How many lines in the records below contain the word "Plan"? State that number and nothing more.

INPUT FOR THIS TASK below:

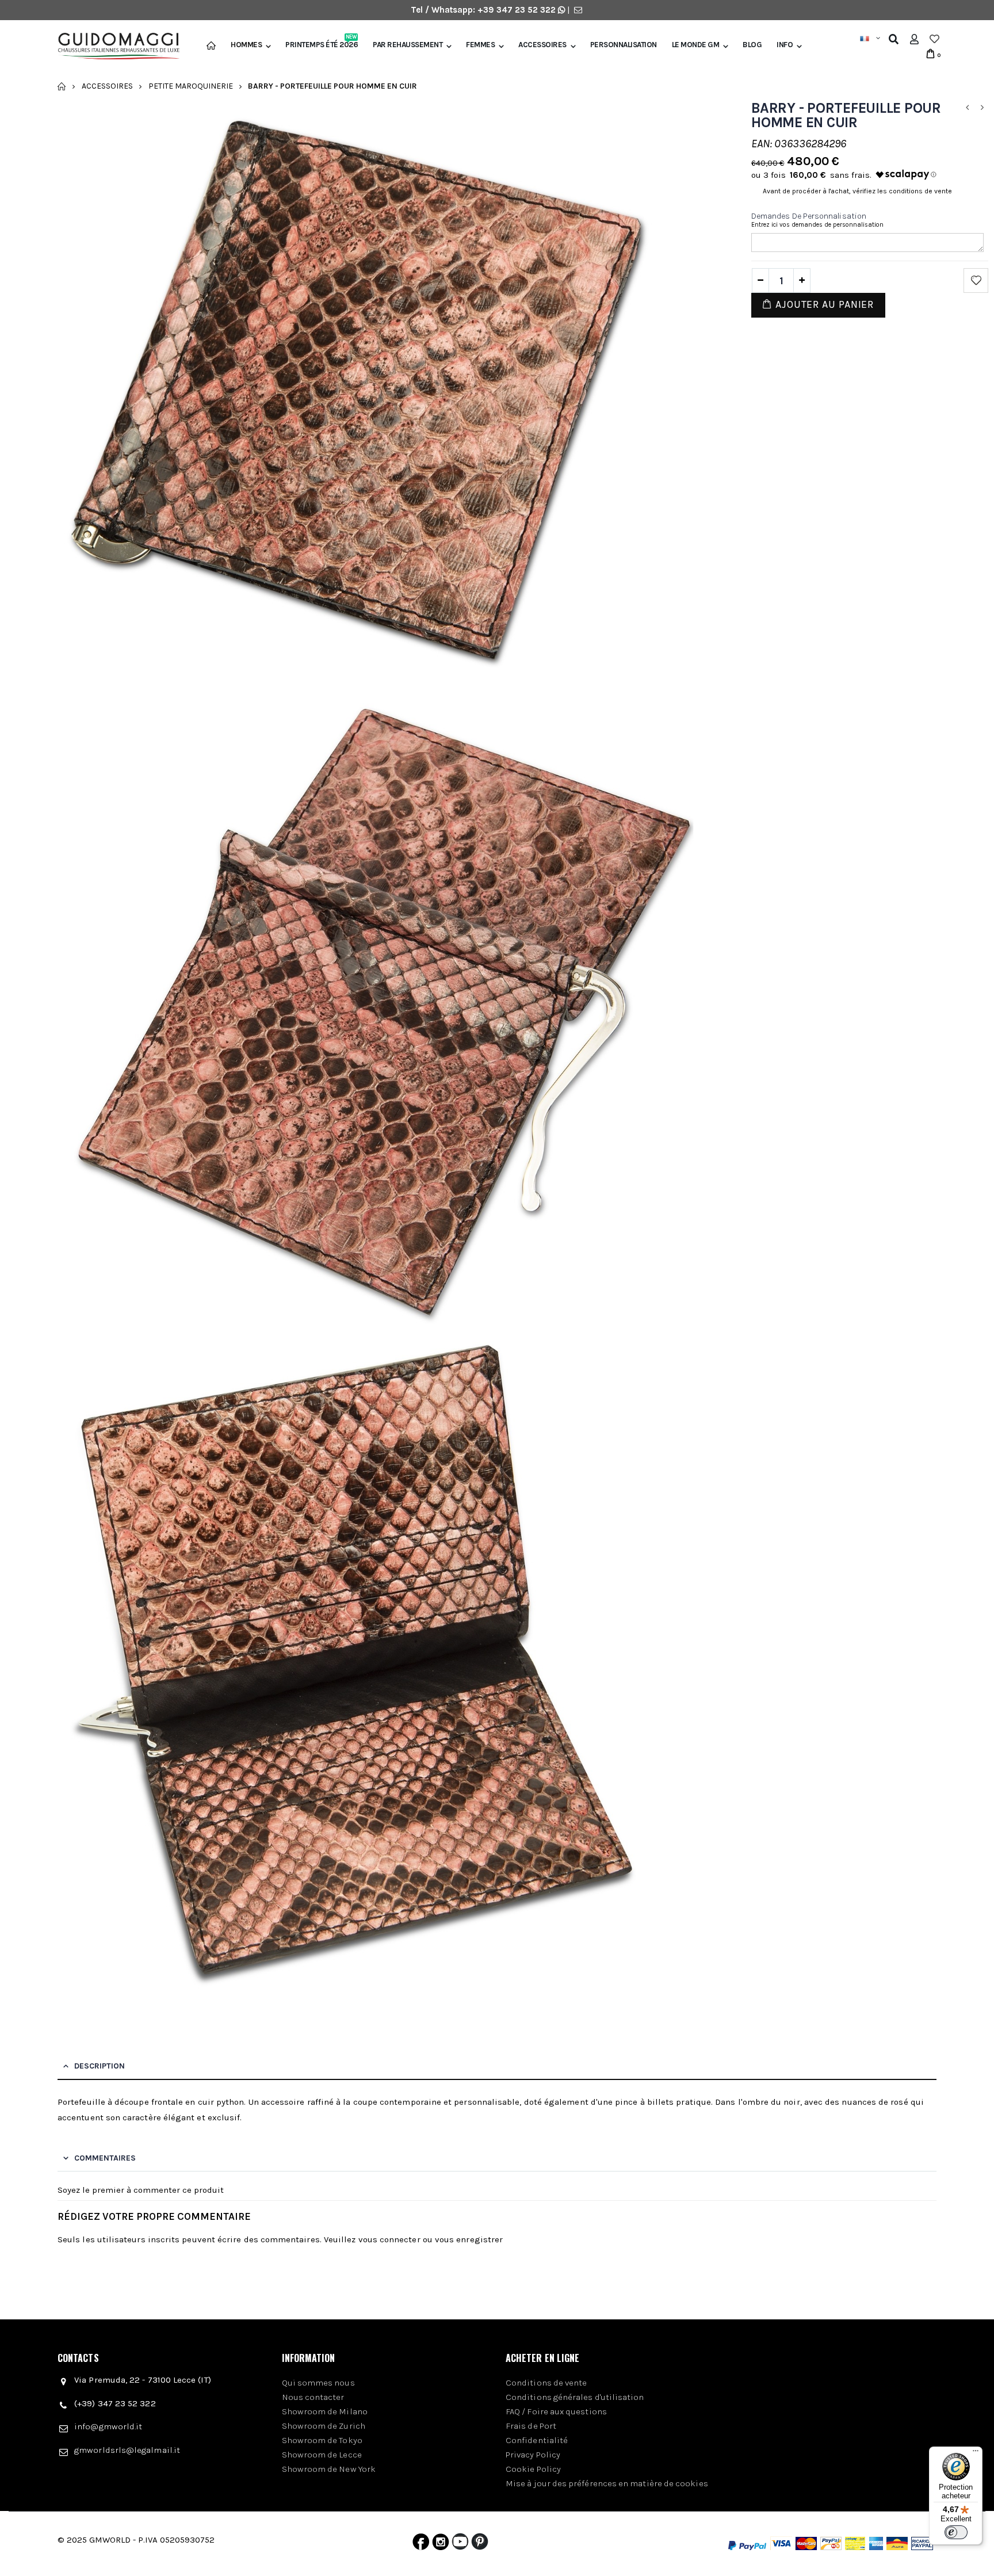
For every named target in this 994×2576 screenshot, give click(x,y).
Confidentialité (537, 2440)
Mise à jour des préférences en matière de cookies (607, 2483)
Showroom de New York (329, 2469)
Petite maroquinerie (190, 86)
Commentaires (105, 2158)
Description (99, 2066)
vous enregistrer (469, 2239)
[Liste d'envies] (934, 39)
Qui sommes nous (318, 2382)
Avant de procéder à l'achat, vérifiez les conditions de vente (857, 191)
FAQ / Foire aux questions (556, 2411)
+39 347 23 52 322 (517, 10)
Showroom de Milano (325, 2411)
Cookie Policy (533, 2469)
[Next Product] (982, 108)
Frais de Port (531, 2426)
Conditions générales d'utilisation (575, 2397)
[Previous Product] (967, 108)
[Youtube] (460, 2544)
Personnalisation (623, 45)
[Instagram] (440, 2544)
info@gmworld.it (108, 2426)
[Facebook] (421, 2544)
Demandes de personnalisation (808, 216)
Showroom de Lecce (322, 2454)
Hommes (246, 45)
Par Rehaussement (407, 45)
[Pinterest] (479, 2544)
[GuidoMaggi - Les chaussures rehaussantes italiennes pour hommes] (114, 47)
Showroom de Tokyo (322, 2440)
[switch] (956, 2532)
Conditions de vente (546, 2382)
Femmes (480, 45)
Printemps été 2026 (321, 45)
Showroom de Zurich (323, 2426)
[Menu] (975, 2453)
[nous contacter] (578, 10)
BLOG (752, 45)
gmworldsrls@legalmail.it (127, 2450)
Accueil (62, 86)
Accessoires (542, 45)
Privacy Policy (533, 2454)
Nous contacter (313, 2397)
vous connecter (389, 2239)
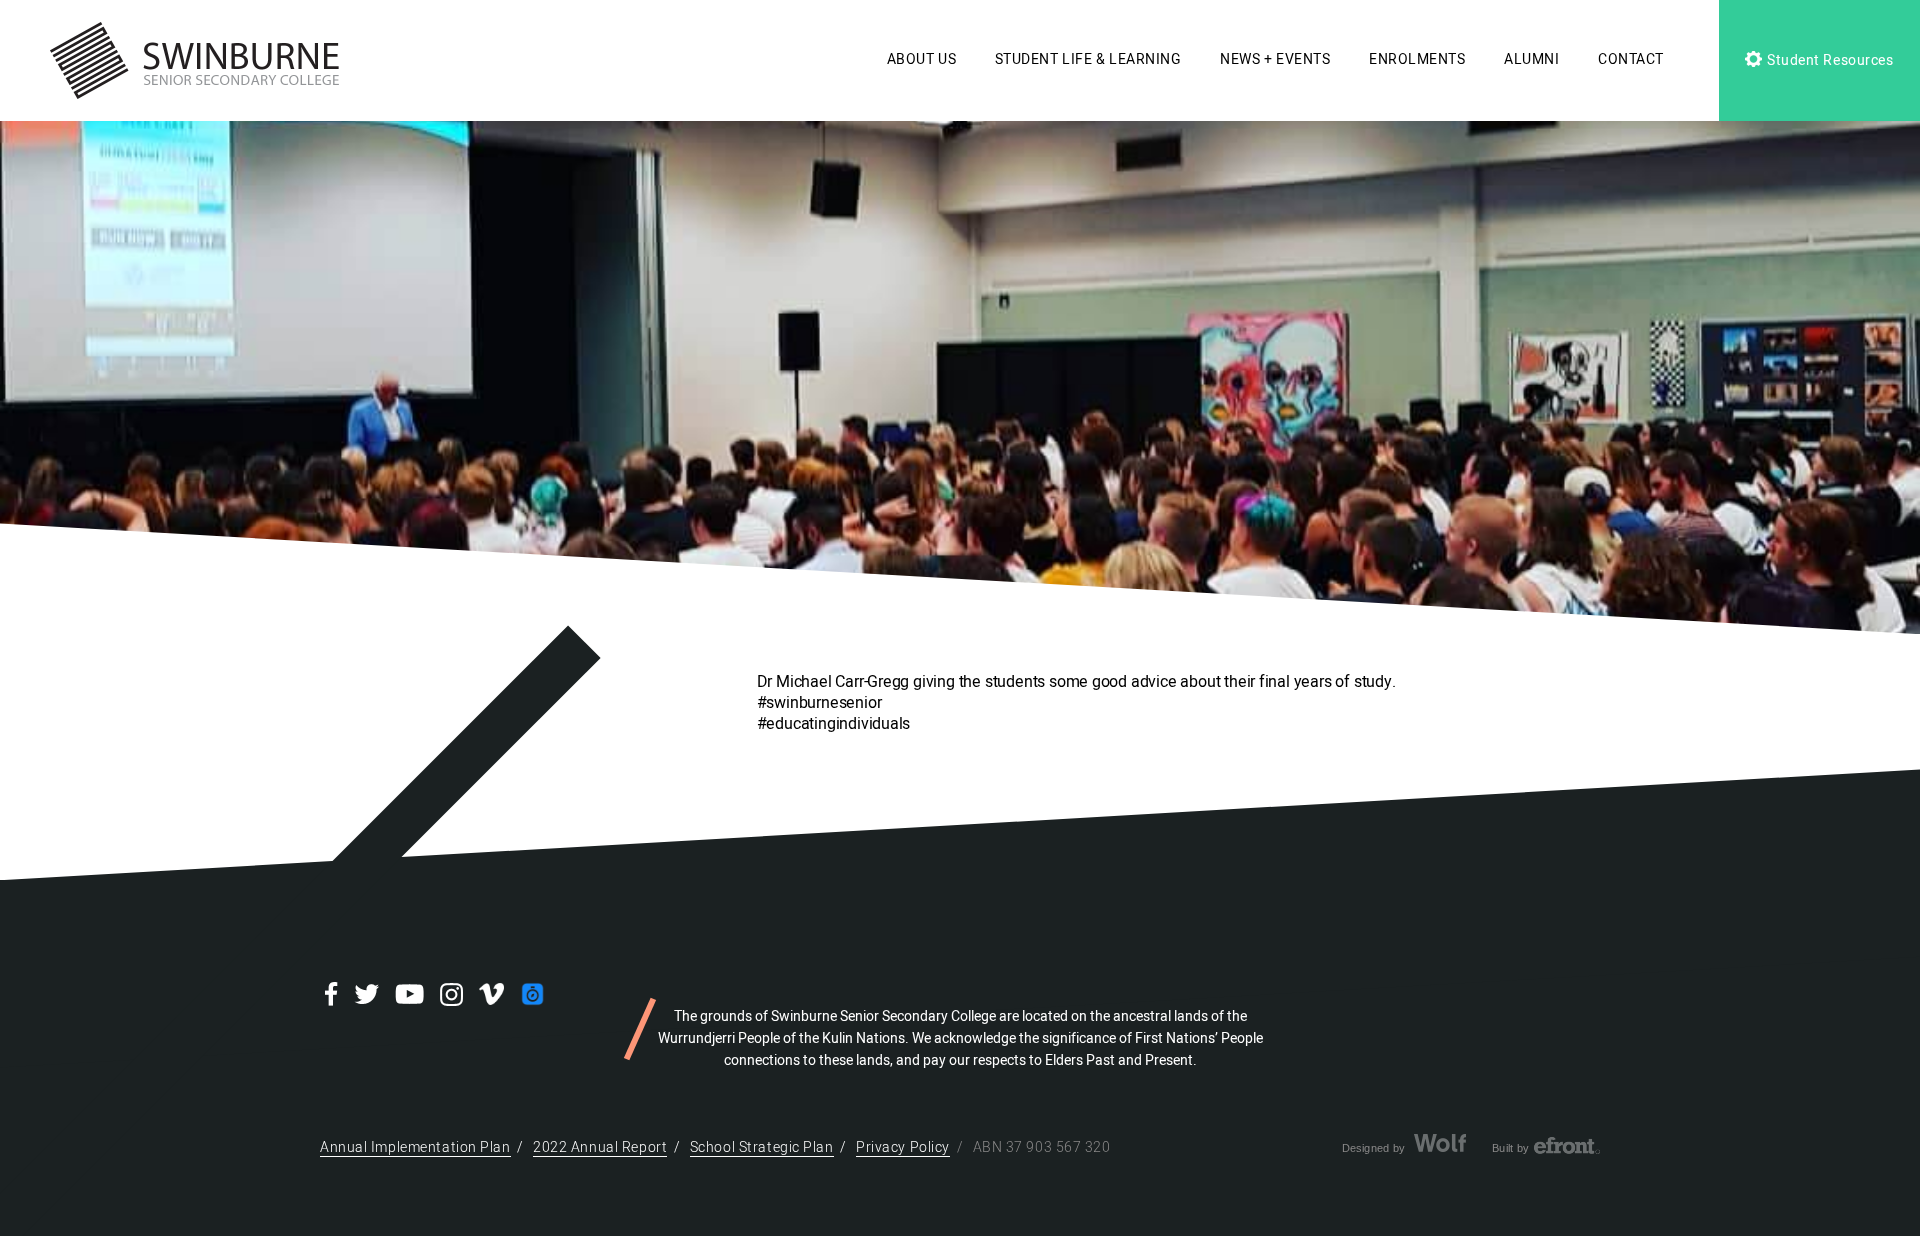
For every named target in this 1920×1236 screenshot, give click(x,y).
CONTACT (1631, 59)
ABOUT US (921, 59)
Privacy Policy (903, 1147)
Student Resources (1828, 60)
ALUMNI (1531, 59)
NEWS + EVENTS (1275, 59)
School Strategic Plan (762, 1147)
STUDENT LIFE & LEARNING (1088, 59)
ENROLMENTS (1417, 59)
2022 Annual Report (600, 1147)
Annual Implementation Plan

End of INPUT FOR THIS TASK.

### SOLUTION:
2